Elsewhere in the world, other freshwater seal populations are classified as endangered.

The Ungava seal population in northern Quebec, also known as the Lacs des Loups Marins seal, is the only other freshwater harbor seal. Classified as a subspecies of marine harbor seals, the Ungava population lives in the Lacs des Loups Marins lake and its associated rivers. The population estimate is as low as 50, according to the Canadian government, though numbers are uncertain. Both the Canadian government and the International Union for the Conservation of Nature have listed the population as endangered.

In Finland, the endangered Saimaa ringed seal population, which is confined to the lake for which the animals are named, is down to about 480 from an earlier estimate of 1,000, according to the World Wildlife Fund. The main threat identified by Finnish authorities has been climate change, which has erased a lot of the springtime snow that the seals use to build lairs to birth, nurse and protect their pups. Entanglement in fishing gear is another identified problem.

Donna Hauser of the University of Alaska Fairbanks works on a beach spit at Iliamna Lake collecting seal scat for genetic testing. Hauser collected the samples in the summers of 2015 and 2017. (Photo by Peter Westley/University of Alaska Fairbanks)
Donna Hauser of the University of Alaska Fairbanks works on a beach spit at Iliamna Lake collecting seal scat for genetic testing. Hauser collected the samples in the summers of 2015 and 2017. (Photo by Peter Westley/University of Alaska Fairbanks)

In recent years, volunteers have been piling up snow to create manmade drifts that the seals can use to dig lairs. There also are seal-safe fish traps being distributed by the Finnish Association for Nature Conservation.

But when it comes to the Iliamna Lake seals, NOAA rejected both listing petitions, concluding that the animals “are discrete from, but not ecologically significant to, the Pacific harbor seal subspecies.”

That remains the NOAA position, at least for now, despite the new genetic findings.

The genetics study does confirm that the lake seals are different, said Peter Boveng, a research analyst with NOAA’s Alaska Fisheries Science Center and a study coauthor. “I would call it discrete, or separate,” he said. But that is only half what is needed to qualify as a distinct population segment under the Endangered Species Act, he said.

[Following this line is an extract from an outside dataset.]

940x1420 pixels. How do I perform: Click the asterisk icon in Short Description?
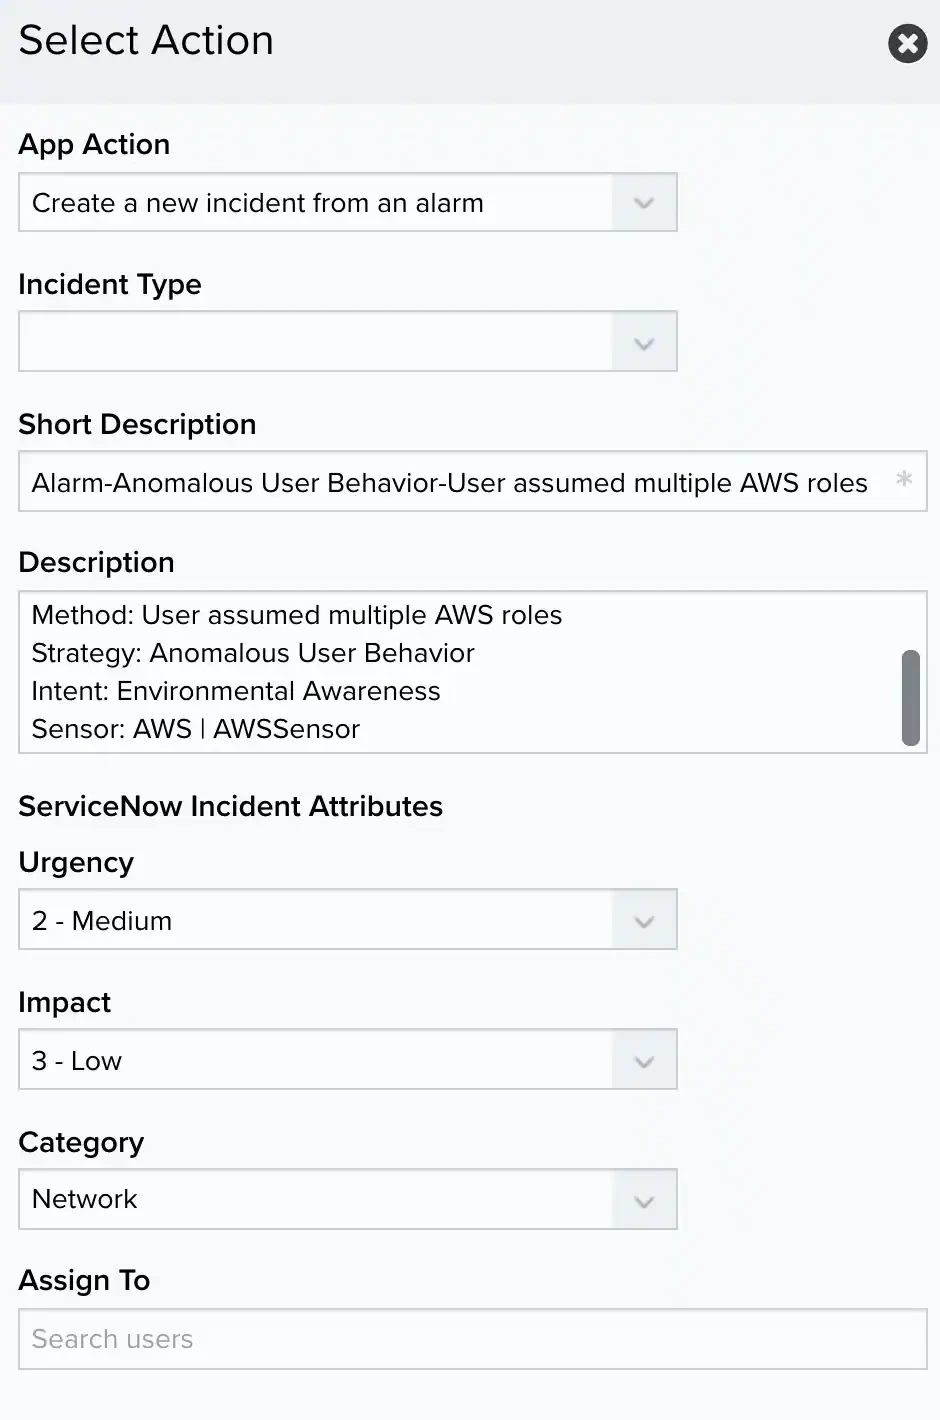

The other half is significance to the larger population, Boveng said. “To be significant, you have to have evidence that the separate population would have to be important to the preservation of the broader population,” he said. So far, that evidence has not been produced, he said.

Hard evidence about Iliamna Lake seals and their place in the ecosystem is a bit scarce because it has been hard for scientists to do field work in such a remote place, he added.

Even if there is no dramatic change in management, the new study is contributing to a push for more research into the seals, including better communication with local communities, Boveng said.

O’Corry-Crowe, who has carefully avoided the term “distinct population,” also said there are many unanswered questions that deserve future study.

“We’ve shone a light on Iliamna Lake seals, a scientific light,” he said. But there is much more to learn, he said. “Because really, we’re incredibly ignorant about these seals.”

Note: This story has been updated to correct a quote from Peter Boveng, who described the seal population as discrete rather than distinct.